Art must be judged according to its own standards. A work can succeed brilliantly at its own modest goals, and still be inferior to an unsuccessful work of greater ambition. I believe that Planet of the Capes is a superb and witty polemic, and succeeds magnificently as allegorical satire. But as good as it is, the scope of its artistic intentions are modest, so its overall success must be judged relative to its ambition. Even though I regard Eightball #23 as a relative failure, I think it is still superior to most of everything published today. Although it fails to engage its own ideas in a sufficiently vigorous fashion, it does possess ideas, and even if they are not sufficiently developed they are still sufficient to spark intensive debate.

The most important aspect of modern comics criticism which remains woefully underdeveloped is the acknowledgement and understanding of art-as-story.
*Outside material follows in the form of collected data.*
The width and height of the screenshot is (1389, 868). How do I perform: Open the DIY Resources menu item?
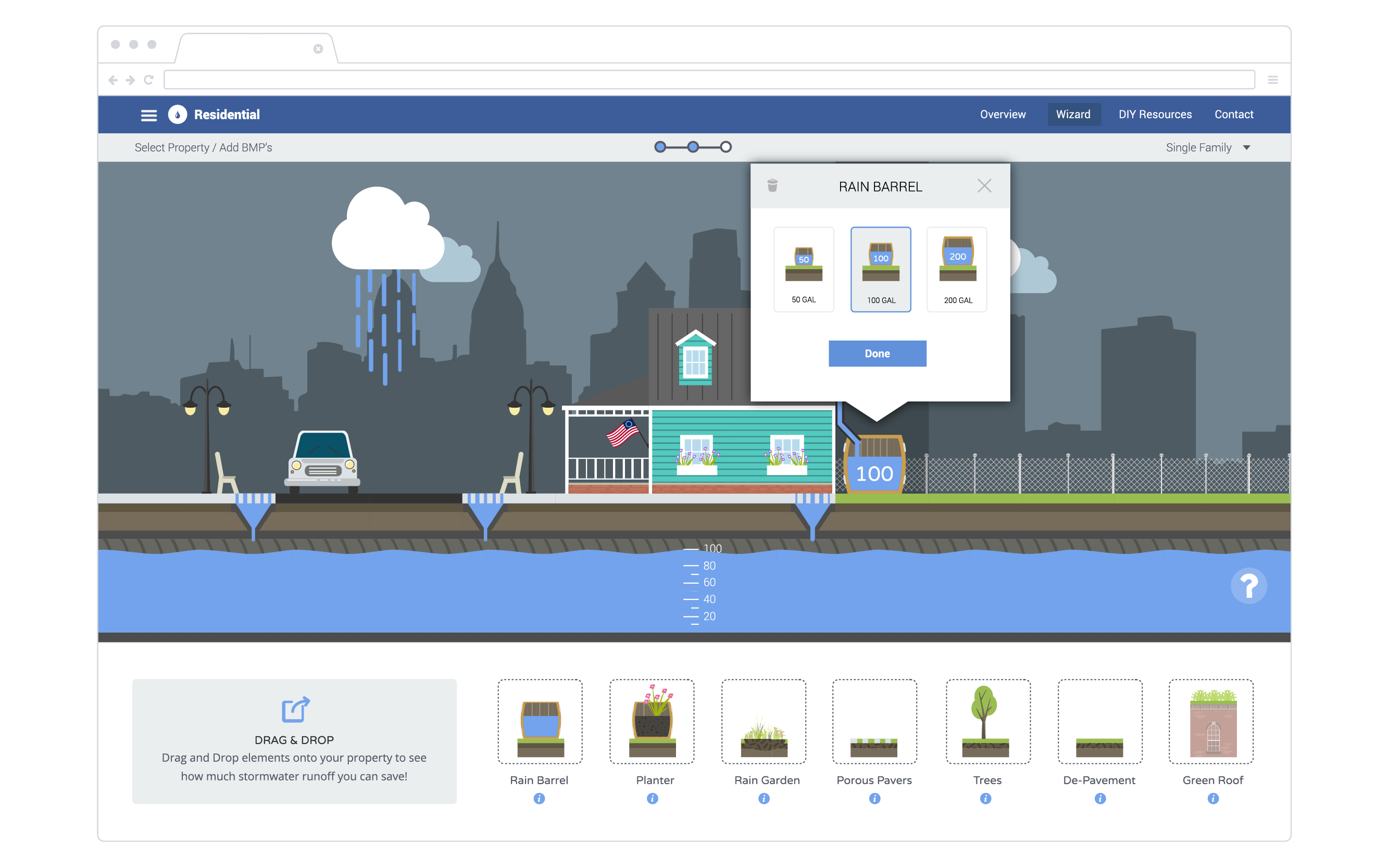point(1155,114)
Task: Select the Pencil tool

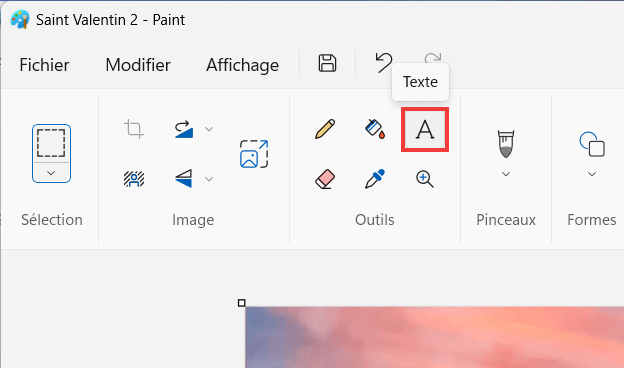Action: tap(325, 129)
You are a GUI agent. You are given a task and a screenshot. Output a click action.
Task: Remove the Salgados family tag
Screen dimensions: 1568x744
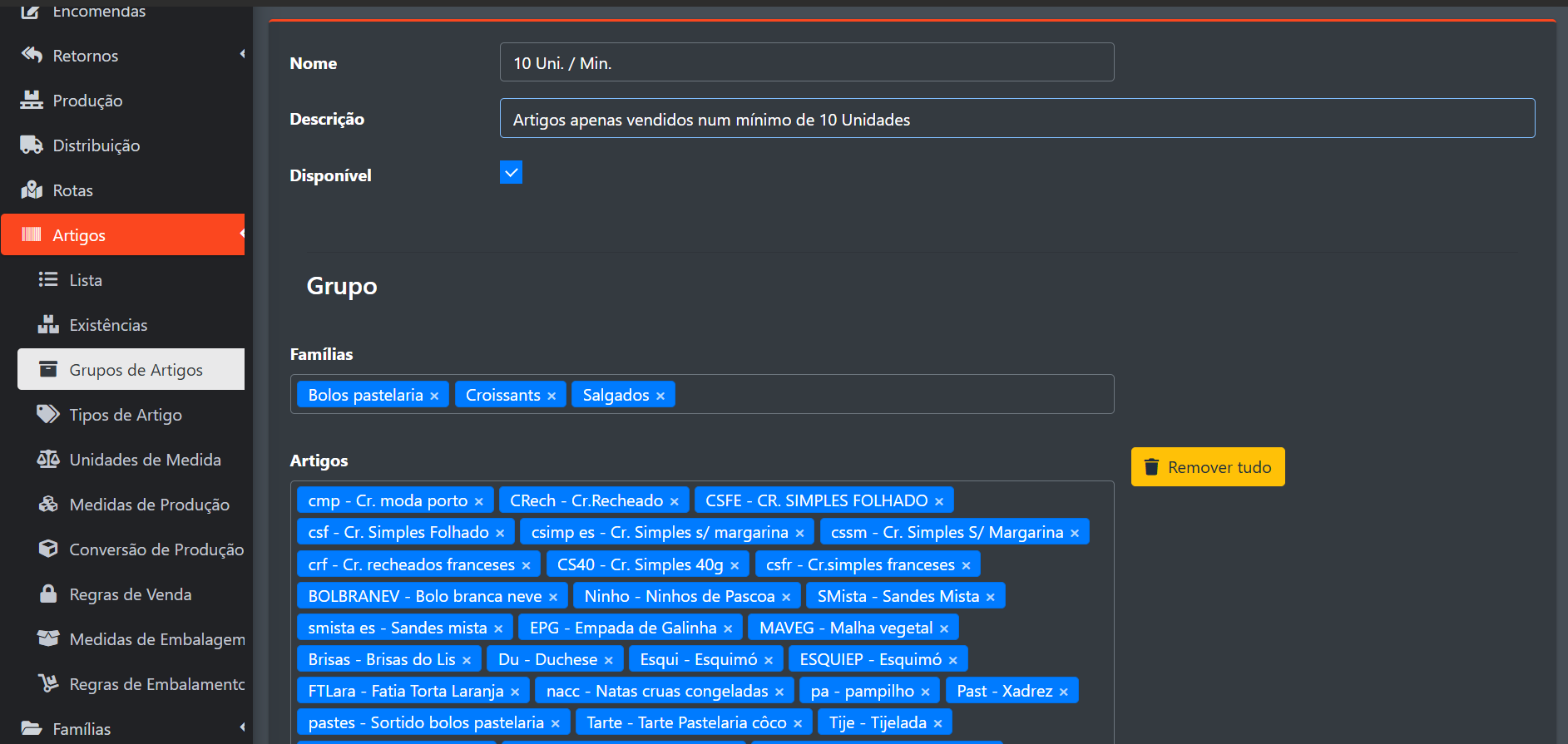[660, 396]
Comics are neither literature or art, and although the critical language of both disciplines can and has been appropriated by comics critics, ultimately these languages are woefully insufficient to engage the texts on the intimate critical level they deserve. I will not say that we need to develop a “new” critical language, because that would a silly and self-defeating act, and I’ve no desire to hamstring this conversation by going down the traditional critical cul-de-sac of unspecified semantics. No, it is enough merely to state that a new critical language will naturally follow if enough critics begin to engage the medium with sufficient rigor and enthusiasm.

I have attempted to do just this with my recurring examination of Chester Brown’s Louis Riel. I will not presume that I have been successful to date in my desire to fully elucidate the many virtues of this singular work. I will say, however, that trying to pinpoint the exquisite and singular merits of this extraordinary book has served, more than anything else, to expose the striking limitations of our shared critical vocabulary. The work itself is superlative, but in trying to find an explanation for this phenomena I have merely exposed my own shortcomings as a critic.